EXCERPT TO READ:
......

In the LeM of Rav Nahman [Collections of Rav nahman] you find the idea of Torah that comes from the halls of delusion. That is in volume I. Chapter 245.

In the השמטות [left out parts] you also find this idea of Torah of the Sitra Achra [the Realm of Evil]

The basic idea there is that  there are Torah lessons which come from the kelipot [forces of evil].

That is to say --in order to merit to true and authentic Torah takes a great deal of self sacrifice in the service of God.

Not just people that cl;aim to be giving over Torah lessons, Rav Nahman finds highly suspect;-but also doing things which you think are good deeds ma very well not be good deeds. As the LeM starts out Vol I chapter 1 "the evil inclination is dressed in mitzvot" היצר הרע מתלבש במצוות

The magnum opus of Rav Nahman from Breslov [Collections of Rav Nahman, the LeM] has a great deal of great ideas

The magnum opus of Rav Nahman from Breslov [Collections of Rav Nahman, the LeM] has a great deal of great ideas but does not seem to have a systematic world view except "be frum."
It is not like Hegel, Spinoza, or Leibniz [or the Nefesh HaHaim by Rav Haim from Voloshin]]

When you find a particular Torah lesson that deals with your particular issue, you learn it forty days in a row and that helps to solve the problem.

His idea of avoiding philosophy on one hand makes a lot of sense. Like Descartes said . that no opinionhowever absurd and incredible, can be imagined, which has not been defended by a philosopher.


However the blanket attack on the Guide for the Perplexed of Maimonides and all medieval Jewish thinkers seems a bit over the top. Plus the attack on scientists also seems kind of overboard. [Okay then stop using your I phones and Jet airplanes to get to Uman.]


My view is more along the lines of Rav Israel Salanter while at the same time accepting the important ideas from other places.

......

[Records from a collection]
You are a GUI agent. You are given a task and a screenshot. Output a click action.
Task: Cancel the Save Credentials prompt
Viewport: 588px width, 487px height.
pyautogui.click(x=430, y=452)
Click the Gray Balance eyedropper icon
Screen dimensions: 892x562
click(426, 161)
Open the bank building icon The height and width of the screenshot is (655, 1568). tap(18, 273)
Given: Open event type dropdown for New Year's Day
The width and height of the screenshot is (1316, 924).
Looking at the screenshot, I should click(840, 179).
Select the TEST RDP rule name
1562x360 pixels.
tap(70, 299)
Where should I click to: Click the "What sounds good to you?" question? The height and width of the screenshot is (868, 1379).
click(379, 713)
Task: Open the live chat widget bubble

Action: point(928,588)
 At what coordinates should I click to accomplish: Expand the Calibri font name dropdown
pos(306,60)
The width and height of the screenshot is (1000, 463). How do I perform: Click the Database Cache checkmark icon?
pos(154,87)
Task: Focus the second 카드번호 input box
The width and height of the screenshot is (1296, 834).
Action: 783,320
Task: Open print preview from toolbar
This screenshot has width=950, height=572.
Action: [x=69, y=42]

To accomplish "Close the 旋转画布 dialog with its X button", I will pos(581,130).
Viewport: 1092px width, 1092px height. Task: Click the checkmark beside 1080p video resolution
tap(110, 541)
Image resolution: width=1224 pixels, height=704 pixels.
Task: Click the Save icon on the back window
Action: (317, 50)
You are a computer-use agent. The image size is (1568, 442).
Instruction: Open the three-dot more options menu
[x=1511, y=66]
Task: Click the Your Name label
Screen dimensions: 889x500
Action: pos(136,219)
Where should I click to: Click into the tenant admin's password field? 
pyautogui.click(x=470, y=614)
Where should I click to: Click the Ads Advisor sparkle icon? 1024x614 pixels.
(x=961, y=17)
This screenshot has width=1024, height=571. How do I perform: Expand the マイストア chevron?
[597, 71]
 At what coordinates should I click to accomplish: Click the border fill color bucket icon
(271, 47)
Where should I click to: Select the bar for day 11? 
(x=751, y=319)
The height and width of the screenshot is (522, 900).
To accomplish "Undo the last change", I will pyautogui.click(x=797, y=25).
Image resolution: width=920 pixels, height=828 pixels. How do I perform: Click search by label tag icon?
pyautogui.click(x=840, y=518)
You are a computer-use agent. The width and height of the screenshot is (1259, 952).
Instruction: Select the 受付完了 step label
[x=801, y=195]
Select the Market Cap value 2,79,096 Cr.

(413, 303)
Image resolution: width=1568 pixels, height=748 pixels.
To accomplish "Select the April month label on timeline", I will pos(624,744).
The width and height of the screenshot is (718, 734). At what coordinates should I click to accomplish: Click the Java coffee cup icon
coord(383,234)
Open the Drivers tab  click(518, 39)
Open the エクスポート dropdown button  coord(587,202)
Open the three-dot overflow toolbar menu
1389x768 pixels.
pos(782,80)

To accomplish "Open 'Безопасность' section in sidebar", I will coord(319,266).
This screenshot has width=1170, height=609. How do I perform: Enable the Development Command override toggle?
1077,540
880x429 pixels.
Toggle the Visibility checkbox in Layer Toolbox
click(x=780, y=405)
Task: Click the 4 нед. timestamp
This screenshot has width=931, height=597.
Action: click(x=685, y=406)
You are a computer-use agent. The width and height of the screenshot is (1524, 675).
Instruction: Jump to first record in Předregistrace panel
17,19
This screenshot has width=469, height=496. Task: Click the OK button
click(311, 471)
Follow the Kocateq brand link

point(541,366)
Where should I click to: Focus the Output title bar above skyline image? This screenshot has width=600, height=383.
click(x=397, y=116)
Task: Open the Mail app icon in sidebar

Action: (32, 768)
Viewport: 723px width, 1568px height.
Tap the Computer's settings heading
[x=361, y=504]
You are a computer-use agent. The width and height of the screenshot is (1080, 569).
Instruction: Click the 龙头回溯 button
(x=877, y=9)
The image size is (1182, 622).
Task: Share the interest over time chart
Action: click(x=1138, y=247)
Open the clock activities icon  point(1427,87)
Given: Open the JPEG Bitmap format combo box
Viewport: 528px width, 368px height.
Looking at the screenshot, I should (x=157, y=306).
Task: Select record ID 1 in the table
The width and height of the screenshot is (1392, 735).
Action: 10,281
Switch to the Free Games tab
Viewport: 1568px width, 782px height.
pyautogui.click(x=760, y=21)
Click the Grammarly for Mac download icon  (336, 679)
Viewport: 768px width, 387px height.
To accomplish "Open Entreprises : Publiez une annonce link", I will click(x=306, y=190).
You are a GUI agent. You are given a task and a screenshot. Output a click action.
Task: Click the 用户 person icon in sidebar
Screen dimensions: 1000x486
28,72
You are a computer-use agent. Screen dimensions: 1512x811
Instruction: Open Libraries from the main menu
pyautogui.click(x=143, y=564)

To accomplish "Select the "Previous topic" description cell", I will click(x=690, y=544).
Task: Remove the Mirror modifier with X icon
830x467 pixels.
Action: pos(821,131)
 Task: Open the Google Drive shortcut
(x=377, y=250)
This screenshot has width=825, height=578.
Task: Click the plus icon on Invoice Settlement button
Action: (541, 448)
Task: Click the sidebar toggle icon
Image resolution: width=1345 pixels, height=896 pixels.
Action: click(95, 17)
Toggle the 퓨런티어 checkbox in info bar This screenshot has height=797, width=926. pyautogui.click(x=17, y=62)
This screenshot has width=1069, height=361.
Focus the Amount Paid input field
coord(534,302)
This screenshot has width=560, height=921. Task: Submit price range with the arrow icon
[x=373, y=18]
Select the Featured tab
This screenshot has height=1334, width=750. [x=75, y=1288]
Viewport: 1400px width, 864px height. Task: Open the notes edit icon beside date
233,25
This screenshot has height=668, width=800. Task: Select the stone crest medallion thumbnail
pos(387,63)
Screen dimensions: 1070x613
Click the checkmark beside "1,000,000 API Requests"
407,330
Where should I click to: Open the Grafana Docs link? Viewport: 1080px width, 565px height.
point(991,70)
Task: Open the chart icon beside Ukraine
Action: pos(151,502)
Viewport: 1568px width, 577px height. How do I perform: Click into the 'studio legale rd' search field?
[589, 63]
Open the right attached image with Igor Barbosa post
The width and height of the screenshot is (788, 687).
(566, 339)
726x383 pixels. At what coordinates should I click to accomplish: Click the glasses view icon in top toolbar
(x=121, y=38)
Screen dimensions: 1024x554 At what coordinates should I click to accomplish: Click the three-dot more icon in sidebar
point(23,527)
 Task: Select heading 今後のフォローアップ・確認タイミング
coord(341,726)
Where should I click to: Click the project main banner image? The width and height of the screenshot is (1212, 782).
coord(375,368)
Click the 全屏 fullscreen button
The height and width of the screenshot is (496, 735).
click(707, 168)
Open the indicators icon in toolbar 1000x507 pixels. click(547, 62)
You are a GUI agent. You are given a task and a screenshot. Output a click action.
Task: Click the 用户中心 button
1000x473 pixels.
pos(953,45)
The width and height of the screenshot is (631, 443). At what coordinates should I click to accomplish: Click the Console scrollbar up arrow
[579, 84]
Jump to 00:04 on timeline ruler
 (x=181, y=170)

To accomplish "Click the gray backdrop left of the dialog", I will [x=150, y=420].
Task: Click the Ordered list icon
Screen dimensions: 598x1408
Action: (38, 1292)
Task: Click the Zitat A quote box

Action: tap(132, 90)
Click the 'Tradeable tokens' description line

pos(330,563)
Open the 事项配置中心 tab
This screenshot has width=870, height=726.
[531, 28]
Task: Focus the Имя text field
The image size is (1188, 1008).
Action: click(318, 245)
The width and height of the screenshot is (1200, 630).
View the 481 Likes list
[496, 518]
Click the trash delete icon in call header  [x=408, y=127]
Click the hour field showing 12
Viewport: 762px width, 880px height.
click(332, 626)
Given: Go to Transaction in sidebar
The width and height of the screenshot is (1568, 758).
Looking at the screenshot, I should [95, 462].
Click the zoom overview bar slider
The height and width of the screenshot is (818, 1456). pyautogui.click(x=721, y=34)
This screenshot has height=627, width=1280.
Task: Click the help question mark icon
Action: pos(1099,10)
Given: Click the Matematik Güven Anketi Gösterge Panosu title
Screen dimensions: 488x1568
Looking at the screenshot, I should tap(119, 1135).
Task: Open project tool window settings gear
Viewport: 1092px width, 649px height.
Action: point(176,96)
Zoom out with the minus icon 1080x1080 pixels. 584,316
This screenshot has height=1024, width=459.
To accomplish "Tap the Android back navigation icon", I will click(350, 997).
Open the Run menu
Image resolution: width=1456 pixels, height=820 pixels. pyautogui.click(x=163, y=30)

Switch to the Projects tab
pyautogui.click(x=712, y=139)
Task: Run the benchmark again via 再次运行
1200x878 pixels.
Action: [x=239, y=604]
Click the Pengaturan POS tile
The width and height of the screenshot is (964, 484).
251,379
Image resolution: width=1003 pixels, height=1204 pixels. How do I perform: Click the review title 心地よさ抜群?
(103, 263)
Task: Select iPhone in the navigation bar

......

TASK OBJECTIVE:
In the excerpt about Rav Nahman, which volume and chapter of the LeM contain the idea of Torah that comes from the halls of delusion?

WRITTEN SOLUTION:
Volume I, chapter 245.